When news spread among Stamford’s 3,052 residents that Braden was sending cattle north, some feared that the cattle they were used to seeing in town would disappear forever.

“You used to see horses and cattle at the book noodles. Now it’s not like that,” said Sandra Rhea, curator of Stamford’s Cowboy Museum, full of faded rodeo snaps. “They’re all going north and there’s no telling when they’ll be back.”

Texas suffered more than $ 5.2 billion in drought agricultural losses this year, including livestock. There is no relief in sight and the state climatologist says this could be the start of a 10-year drought that is part of changing weather conditions around the world.

A few months ago managers from Swenson and the larger spreads called a crisis meeting at Tongue River Ranch, about 95 miles north of here. They agreed to send Braden and the manager of the Four Sixes Ranch to explore northern pastures with above-average rainfall, and eventually leased land in Colorado, Wyoming, Kansas, Nebraska, South Dakota, and Montana.

Many say they plan to return at least some cows once Texas Greens is up, but admit that it could be years for the cows to get home.

Smaller Texas ranches that cannot lease land have sold out and slaughtered the calves and cows they cannot afford to feed.

At a recent auction in Lampasas, about 70 miles north of Austin, outfit buyers in Colorado and Wyoming lined up to bid on skinny cows, bulls, oxen and calves. Many sold for $ 1 a pound, compared to $ 1.70 last year.

A few of the cattle in the auction ring had prickly pear cheeks and legs wrapped in “white socks” of light-colored caliche mud – signs that they had been looking for food on the range when hay and fodder prices hit them Shot up.

“We can’t get hay – we’re feeding them things you wouldn’t feed a goat,” said Bob Garner, 58, a sales rancher in nearby Goldthwaite, where hay prices have doubled and the streams have run dry .
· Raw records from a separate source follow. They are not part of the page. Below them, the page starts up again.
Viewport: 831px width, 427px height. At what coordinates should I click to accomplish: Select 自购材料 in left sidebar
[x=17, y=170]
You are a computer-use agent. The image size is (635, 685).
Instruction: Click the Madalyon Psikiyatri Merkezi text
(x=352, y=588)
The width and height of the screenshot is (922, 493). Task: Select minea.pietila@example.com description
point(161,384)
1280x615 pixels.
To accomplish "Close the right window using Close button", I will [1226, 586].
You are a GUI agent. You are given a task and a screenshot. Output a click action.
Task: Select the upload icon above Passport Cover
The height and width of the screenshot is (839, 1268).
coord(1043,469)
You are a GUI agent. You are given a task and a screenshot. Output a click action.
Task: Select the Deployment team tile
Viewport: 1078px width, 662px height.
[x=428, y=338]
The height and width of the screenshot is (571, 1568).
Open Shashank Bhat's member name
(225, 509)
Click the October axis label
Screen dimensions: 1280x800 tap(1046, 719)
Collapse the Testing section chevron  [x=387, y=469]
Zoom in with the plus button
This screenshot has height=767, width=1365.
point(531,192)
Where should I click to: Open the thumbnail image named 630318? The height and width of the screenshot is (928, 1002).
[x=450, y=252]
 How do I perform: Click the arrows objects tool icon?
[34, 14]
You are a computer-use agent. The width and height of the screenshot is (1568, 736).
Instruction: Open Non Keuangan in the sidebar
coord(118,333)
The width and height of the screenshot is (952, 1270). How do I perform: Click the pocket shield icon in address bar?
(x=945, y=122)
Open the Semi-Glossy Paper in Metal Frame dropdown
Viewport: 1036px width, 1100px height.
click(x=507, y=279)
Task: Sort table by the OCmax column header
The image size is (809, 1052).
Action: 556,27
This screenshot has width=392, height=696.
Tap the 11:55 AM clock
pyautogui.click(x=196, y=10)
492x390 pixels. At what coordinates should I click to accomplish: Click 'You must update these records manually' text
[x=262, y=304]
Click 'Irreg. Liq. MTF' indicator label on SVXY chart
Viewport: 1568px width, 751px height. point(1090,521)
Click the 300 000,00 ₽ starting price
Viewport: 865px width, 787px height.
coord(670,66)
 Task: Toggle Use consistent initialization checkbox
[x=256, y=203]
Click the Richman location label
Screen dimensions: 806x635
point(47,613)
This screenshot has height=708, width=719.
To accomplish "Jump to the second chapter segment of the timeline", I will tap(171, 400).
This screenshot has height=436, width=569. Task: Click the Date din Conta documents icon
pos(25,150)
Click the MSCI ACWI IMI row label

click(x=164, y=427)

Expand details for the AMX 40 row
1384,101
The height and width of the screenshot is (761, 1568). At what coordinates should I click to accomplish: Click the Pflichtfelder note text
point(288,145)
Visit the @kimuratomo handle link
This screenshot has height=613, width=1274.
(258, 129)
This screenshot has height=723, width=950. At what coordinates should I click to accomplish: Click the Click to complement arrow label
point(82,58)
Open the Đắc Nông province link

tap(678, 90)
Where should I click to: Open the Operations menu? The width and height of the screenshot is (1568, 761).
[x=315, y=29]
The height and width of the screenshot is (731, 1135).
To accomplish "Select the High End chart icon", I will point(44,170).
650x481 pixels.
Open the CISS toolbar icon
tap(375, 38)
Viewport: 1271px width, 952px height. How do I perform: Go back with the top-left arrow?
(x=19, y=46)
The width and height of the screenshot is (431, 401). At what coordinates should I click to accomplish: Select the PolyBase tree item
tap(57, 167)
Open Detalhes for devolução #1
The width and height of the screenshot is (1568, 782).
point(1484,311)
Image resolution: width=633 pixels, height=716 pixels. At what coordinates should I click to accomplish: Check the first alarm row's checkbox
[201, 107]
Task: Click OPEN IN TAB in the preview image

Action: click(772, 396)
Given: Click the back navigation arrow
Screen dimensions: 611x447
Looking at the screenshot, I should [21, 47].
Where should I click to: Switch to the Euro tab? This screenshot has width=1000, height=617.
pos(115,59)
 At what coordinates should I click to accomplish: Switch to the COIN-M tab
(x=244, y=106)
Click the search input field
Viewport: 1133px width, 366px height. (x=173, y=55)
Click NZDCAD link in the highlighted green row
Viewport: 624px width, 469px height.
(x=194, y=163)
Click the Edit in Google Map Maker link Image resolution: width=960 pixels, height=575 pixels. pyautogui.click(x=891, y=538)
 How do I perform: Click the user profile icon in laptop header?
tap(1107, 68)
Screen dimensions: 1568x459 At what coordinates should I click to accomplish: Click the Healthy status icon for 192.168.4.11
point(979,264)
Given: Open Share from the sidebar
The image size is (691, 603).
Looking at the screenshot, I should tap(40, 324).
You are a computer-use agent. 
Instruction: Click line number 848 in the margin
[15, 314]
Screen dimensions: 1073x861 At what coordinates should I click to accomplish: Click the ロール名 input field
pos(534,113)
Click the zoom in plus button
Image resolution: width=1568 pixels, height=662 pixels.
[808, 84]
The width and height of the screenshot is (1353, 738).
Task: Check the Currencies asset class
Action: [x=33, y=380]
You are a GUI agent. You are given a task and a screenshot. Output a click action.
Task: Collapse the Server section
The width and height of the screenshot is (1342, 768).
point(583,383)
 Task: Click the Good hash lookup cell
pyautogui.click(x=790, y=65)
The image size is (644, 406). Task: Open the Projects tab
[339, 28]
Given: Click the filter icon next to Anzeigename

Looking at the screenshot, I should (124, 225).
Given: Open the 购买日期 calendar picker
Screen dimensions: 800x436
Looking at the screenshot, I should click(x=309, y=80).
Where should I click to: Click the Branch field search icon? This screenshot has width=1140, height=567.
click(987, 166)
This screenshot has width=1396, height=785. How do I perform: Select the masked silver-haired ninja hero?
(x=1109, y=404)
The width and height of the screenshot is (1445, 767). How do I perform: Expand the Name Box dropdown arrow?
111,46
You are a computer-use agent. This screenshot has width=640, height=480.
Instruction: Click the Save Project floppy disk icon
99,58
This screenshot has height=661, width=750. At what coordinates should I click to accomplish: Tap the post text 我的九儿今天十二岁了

In Swenson, local businesspeople, from feeders to antibiotics sellers, stopped by to remind Braden that they can ship goods to his herd up north. But he cannot afford the additional costs that he knows will weigh on the local economy. Since March he has been forced to reduce his staff from 14 to nine.

One day he watched his cowboys pull their cattle out of the undergrowth. He hated seeing the cattle like that, the calves worst of all.

They were too small and too small to make the trip. Cowboys swept in on horses and hauled them away from their mothers. One tried to escape. The rest just huddled on spindle-shaped legs and laughed.

Soon three double-decker trucks would arrive for the animals strong enough to make the journey. The cowboys pushed them up a slide and into the trucks going into Nebraska.